DOCUMENT PASSAGE below:

Most people are familiar with the concept of games, so the term “gamification” is probably familiar. A game can be described as a system that allows players to engage in an abstract challenge, which involves defined rules, interactivity, and feedback; ends in a quantifiable outcome; and may elicit an emotional response (Koster, 2004). Simões, Redondo, and Vilas (2013) list additional game elements that are relevant to K-6 classrooms, including the following: encouraging repeated experimentation, breaking tasks into subtasks, adapting tasks to skill levels, allowing different routes to success, and giving recognition or rewards. Gamification involves using these types of game design elements in non-game contexts (Deterding, Dixon, Khaled, & Nacke, 2014), such as the classroom. In this chapter we will focus on gamification in K-12 classrooms by providing (a) a brief history of the origin of gamification, (b) justification for gamification, (c) practical applications of gamification for teachers, and (d) cautions to consider when applying gamification to learning activities.
The term “gamification” originated in 2008 within the digital media industry (Deterding et al., 2014), but using game design elements in a non-game context started long before the term was used. When you were in elementary school, did you ever have a chart where you added stars for every book you read, and at the end of the month the student with the most stars received an award? Whether an effective learning activity or not, the star chart was an example of adding game elements to a non-game context. Teachers in traditional classroom settings naturally incorporate game elements to classroom learning to increase student motivation and engagement.
In the digital age, teachers often gamify classroom activities through the use of technology. For example, technological tools such as Class Dojo aid teachers with classroom management and communication as they award points for good behavior. Digital badges are visual representations of achievement that are available online and contain rich metadata as evidence of the achievement; they are often combined with points and leaderboards to gamify learning (Gibson, Ostashewski, Flintoff, Grant, & Knight, 2015). Students may use clickers or smart devices to answer questions in gamified response systems such as Kahoot! or ActivInspire. Technology tools facilitate gamification by providing a framework for teachers to quickly and more easily add elements of gameplay to the classroom.
In this chapter, we define gamification as the incorporation of elements of game design in a classroom setting. The goal of gamification is to use these elements that are game-like, or fun, to create meaningful learning experiences (Kapp, 2012). In creating these meaningful learning experiences, gamification in education has the potential to motivate and engage students during the learning process.

End of DOCUMENT PASSAGE.
SOURCE DATA below:

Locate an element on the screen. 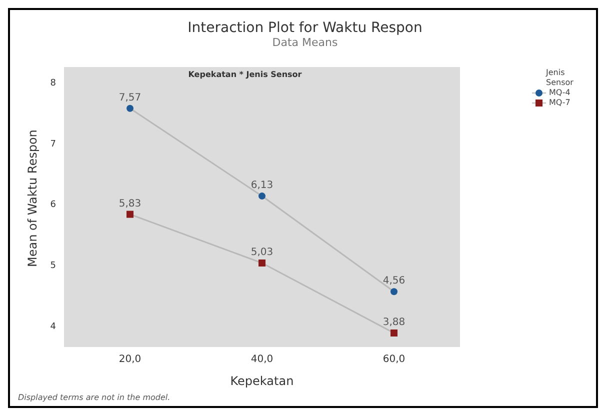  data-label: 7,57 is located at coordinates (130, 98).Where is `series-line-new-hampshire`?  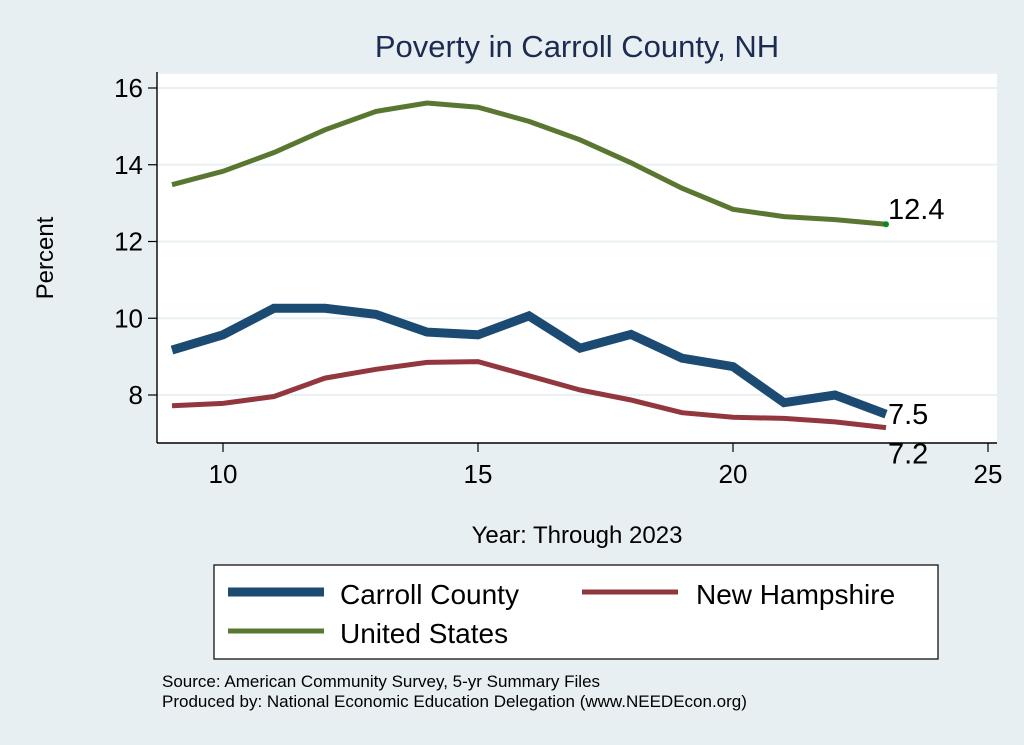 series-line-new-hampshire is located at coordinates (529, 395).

End of SOURCE DATA.

PROBLEMS AND TASKS:
a - Answer these about the passage on gamification:
(i) In what year, and within what industry, did the term "gamification" originate?
(ii) Which technological tool is named as helping teachers with classroom management and communication by awarding points for good behavior?
(iii) How does the chapter define gamification?
b - Write the next part of the passage on gamification, picking up right after its final sentence.

YOUR RESPONSES:
a -
(i) 2008, within the digital media industry.
(ii) Class Dojo.
(iii) As the incorporation of elements of game design in a classroom setting.

b -
Motivating and Engaging
Gamification includes elements that stimulate both extrinsic and intrinsic motivation. Intrinsic motivation in a classroom manifests itself when students are inherently interested in the content (Ryan & Deci, 2000). Teachers generally want their students to be intrinsically motivated. However, not all classroom tasks are inherently interesting or enjoyable to all students. To address this, game elements can be added to increase extrinsic motivation, which is behavior driven by external rewards. Kapp (2012) asserts that the value of extrinsic motivation should not be dismissed; research studies show that extrinsic rewards can foster intrinsic motivation. For example, intrinsic motivation is fostered when gamification elements “work to increase a feeling of agency and ownership” (Stott & Neustaedter, 2013, p.13), which can help to increase interest and enjoyment.
The excitement and engagement that accompany gameplay is almost universal for all ages but especially for younger students. Simões, et al. (2013) put it this way:
The gamification of education approach has the advantage of introducing what really matters from the world of videogames – increasing the level of engagement of students – without using any specific game. The aim is to extract the game elements that make good games enjoyable and fun to play, adapt them and use those elements in the teaching processes. Thus, students learn, not by playing specific games but they learn as if they were playing a game. (p. 3)
Let’s try this out on you, as a reader. Within the next ten seconds, think of at least five words that rhyme with “learn”. Ready? Go! 10, 9, 8, 7, 6, 5, 4, 3, 2, 1. Likely, you felt a sense of urgency and focus as you either wrote or thought about these rhyming words. You may be feeling ready to design a gamified learning experience for the classroom. First, we must address a couple of common misconceptions about gamification.
What Gamification is Not
Many people write or talk about gamification based only on their background knowledge, due to almost universal familiarity of how games work and engage players. This leads to misinterpretation of the term “gamification” and confuses it with other concepts. We will address this messiness before we approach the practical application section.
Game-based learning. Oftentimes, the terms “gamification” and “game-based learning” are used interchangeably, when their meanings differ significantly. Perrotta, Featherstone, Aston, and Houghton (2013) define game-based learning as “the use of video games to support teaching and learning”. These are often used to teach or apply specific information and skills. Although video games can be important learning tools, simply bringing a game into the classroom is not gamification. Recall that gamification extracts and uses elements of games to enhance non-game environments, like the classroom.
Badges, points, and rewards. Effective gamification in education is not simply adding game elements like leaderboards and reward systems with the expectation that students will suddenly learn more. Students do not play games for the points alone, but also for the engaging play, the feedback, and the sense of accomplishment that comes with working hard to master a task (Kapp, 2012). Learning activities that are poorly or inappropriately designed will lead to the overall failure of gamifying the classroom (Winoto & Tang, 2015). For this reason, the rest of this chapter aims to help K-12 teachers design effective learning experiences using gamification.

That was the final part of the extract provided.